Gafford has shown promise in the post early in the season, using length and touch to convert around the rim. His ability should only grow as he gets more comfortable and adds strength.

Through three games, he is averaging an obscene 1.429 points per post-up, per Synergy, a number that would be tops in the nation if he kept it up all year. He won’t. It’s based off of seven possessions finished with post-ups, a tiny sample size. He’ll face tougher defenders, starting this week.

The amount of post-ups are noteworthy. Gafford isn’t posting up as often as his predecessor, Moses Kingsley, did a year ago.

Only six players in the SEC finished 150 or more possessions with post-ups last season. Kingsley was one of them, averaging nearly five post-up possessions per game. But he was terribly inefficient, averaging just 0.763 points per possession, easily the worst among that group.

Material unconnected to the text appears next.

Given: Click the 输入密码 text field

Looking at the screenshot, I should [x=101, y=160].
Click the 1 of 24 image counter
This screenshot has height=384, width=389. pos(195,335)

His 173 post-ups also don’t take into account possessions where he received the ball and had to give it back up or ones where he didn’t wind up with the rock despite attempting to seal his man and moving from block to block, arm extended upward calling for a touch. Those happened frequently and often gummed up the offense, clogging the lane and slowing ball movement as guards paused to consider an entry pass.

Gafford has been much more willing to perform other roles early in the year. He’ll look to post up early in a possession, but if it isn’t there, he’s been more than happy to abandon the paint and pop out to the perimeter to either set a ball screen or operate with the ball from the high post or perimeter, where he’s shown signs of solid passing.

The result has been more open driving lanes for Arkansas’ guards, who often encounter a lane sans a rim protector. Gafford’s lack of an outside shot may change this in time, but defenders are following him to the perimeter for now.

Arkansas is finishing just 2.7 post-up possessions per game early on, a sizable dip from the 6.6 it averaged a year ago.

Something to watch: Thomas may return to action this week. He regularly tried to post up last year. His 31 post-up possessions ranked second on the team behind Kingsley and he routinely attempted to set up shop on the block early in the clock despite being a bit undersized and struggling to finish around the basket at times.

A good passer, Thomas would probably be more valuable around the perimeter, where his playmaking could potentially show up. It will be interesting to see if he follow’s Gafford’s lead when he returns.